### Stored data

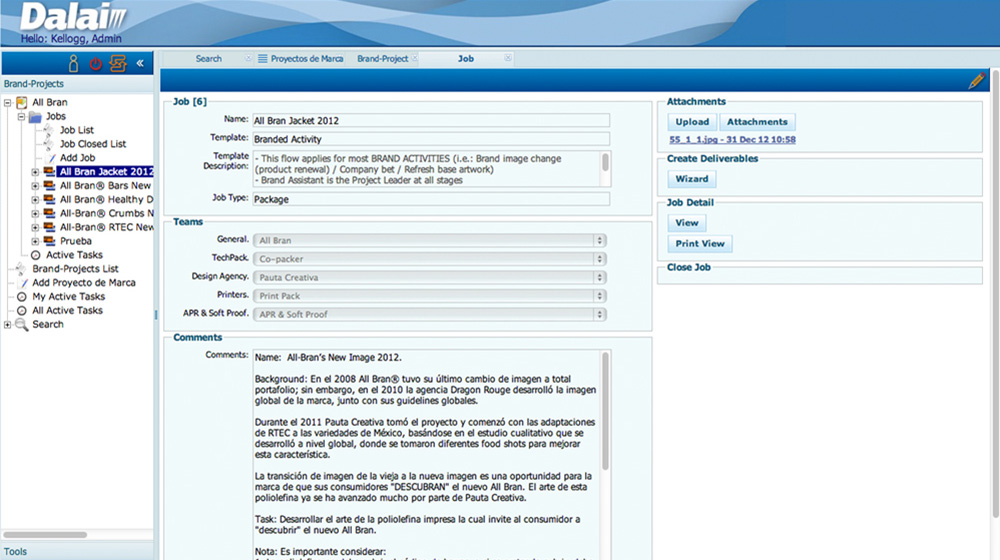
Task: Click the orange workflow icon in sidebar toolbar
Action: [118, 63]
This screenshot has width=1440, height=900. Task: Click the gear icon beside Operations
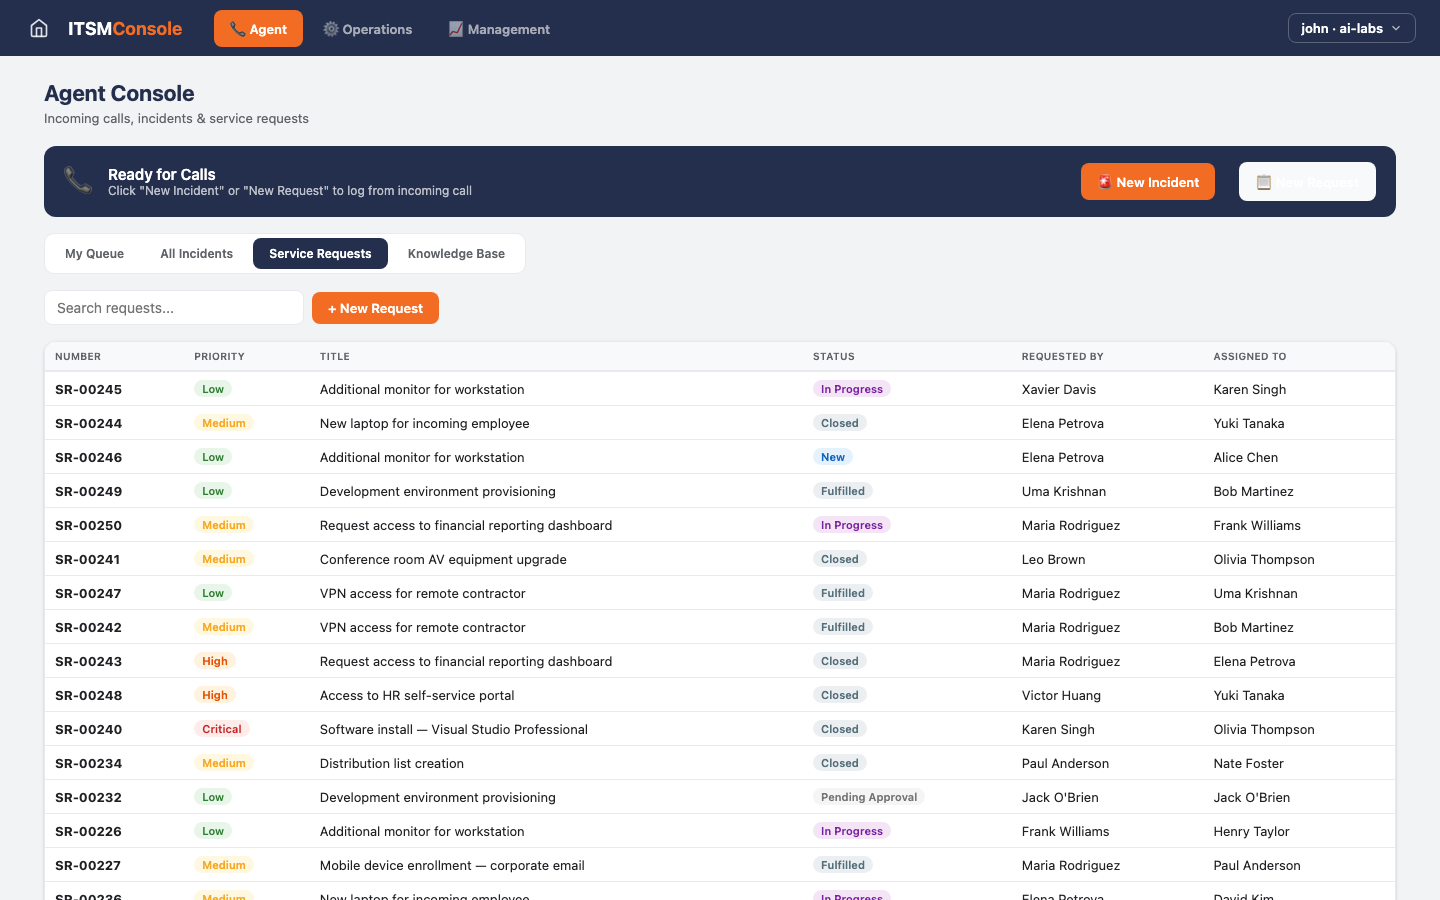pyautogui.click(x=330, y=29)
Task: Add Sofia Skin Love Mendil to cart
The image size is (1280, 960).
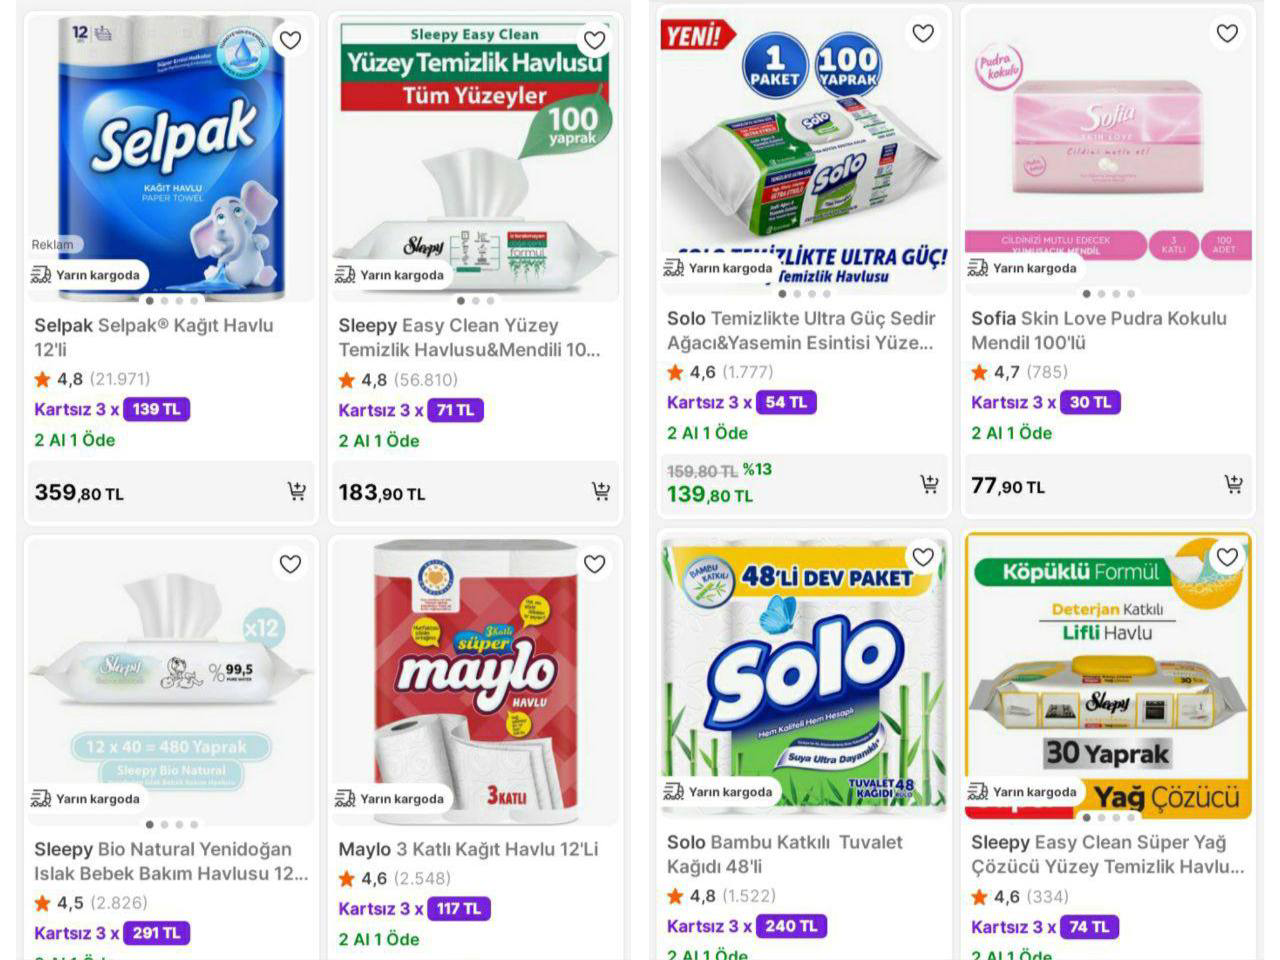Action: [x=1232, y=485]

### EXERCISE OBJECTIVE
Leave the pictures out. Extract exactly the lines running from the one with "This screenshot has" through the last entry, both ends included.

### FINISHED EXERCISE
This screenshot has width=1440, height=900. Task: Click the gear icon beside Operations
pyautogui.click(x=330, y=29)
Task: Add Sofia Skin Love Mendil to cart
The image size is (1280, 960).
Action: [x=1232, y=485]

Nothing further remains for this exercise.